- EXERCISE OBJECTIVE: Each line from the one holding "1063x528 pixels. Task: Open the Ürün menu" to the last line below must be restated word for word, and no picture may be included.
***** DATA UNDER STUDY *****
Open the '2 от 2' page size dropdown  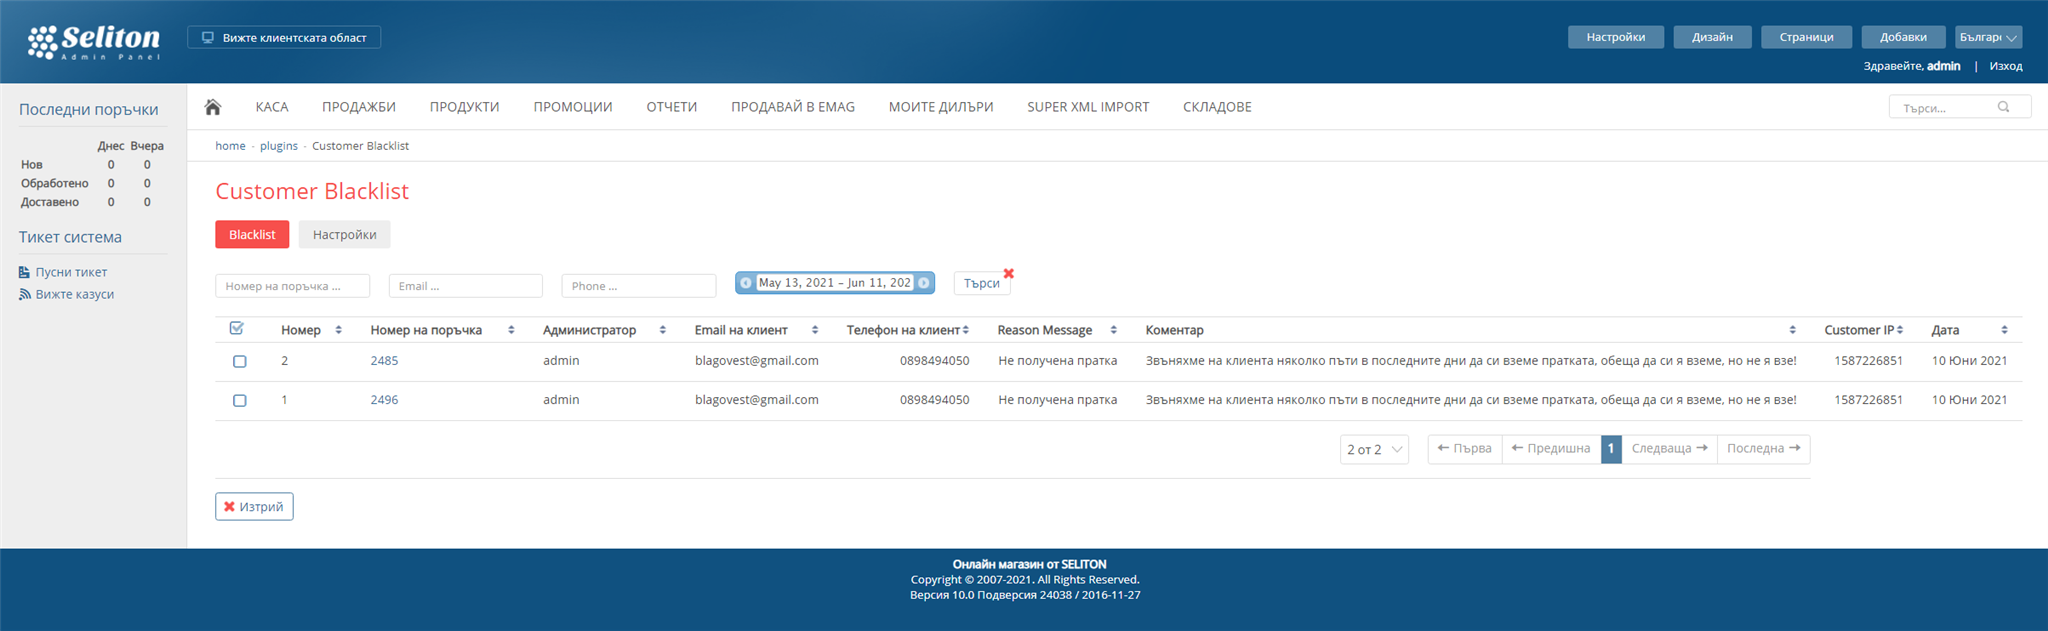[1374, 450]
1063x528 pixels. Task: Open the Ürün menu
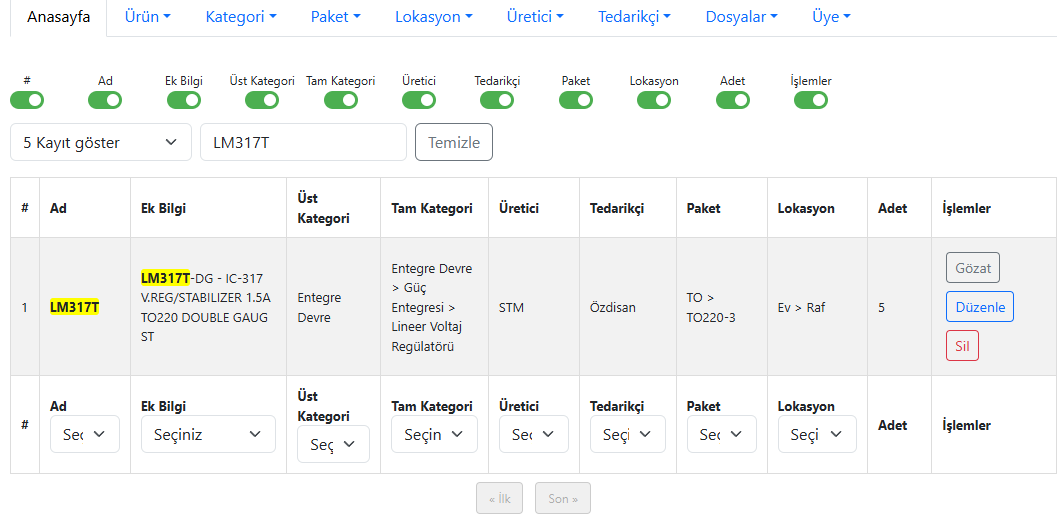[x=148, y=17]
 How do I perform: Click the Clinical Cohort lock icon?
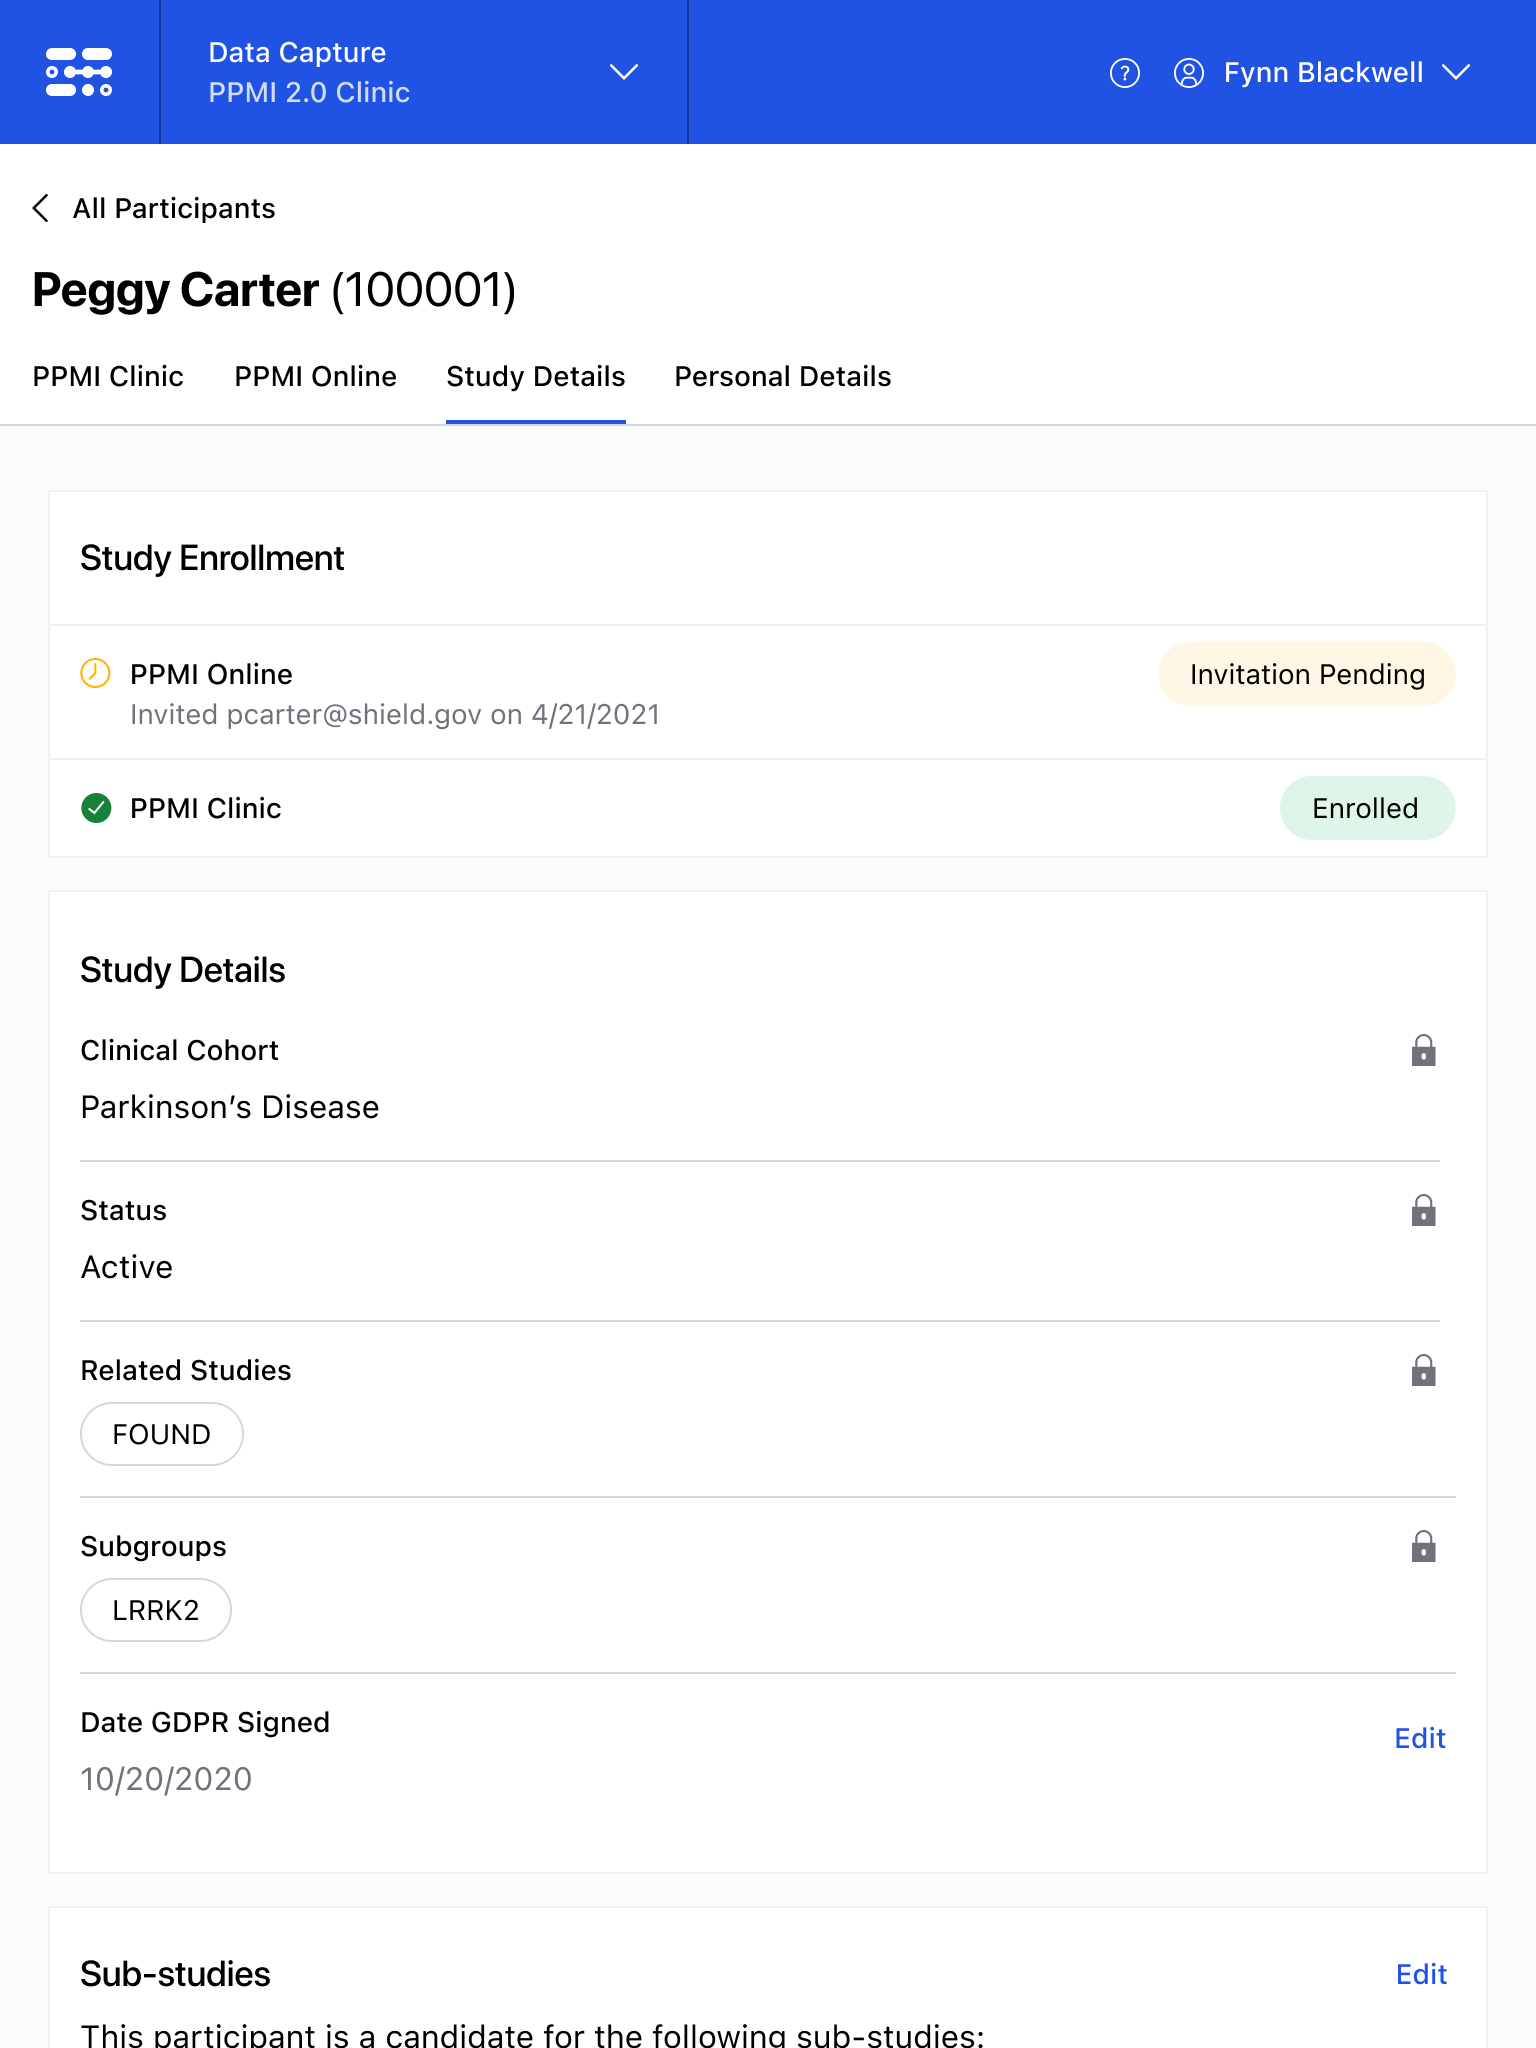1423,1051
*****
- WRITTEN SOLUTION:
1063x528 pixels. Task: Open the Ürün menu
[x=148, y=17]
 How do I perform: Click the Clinical Cohort lock icon?
1423,1051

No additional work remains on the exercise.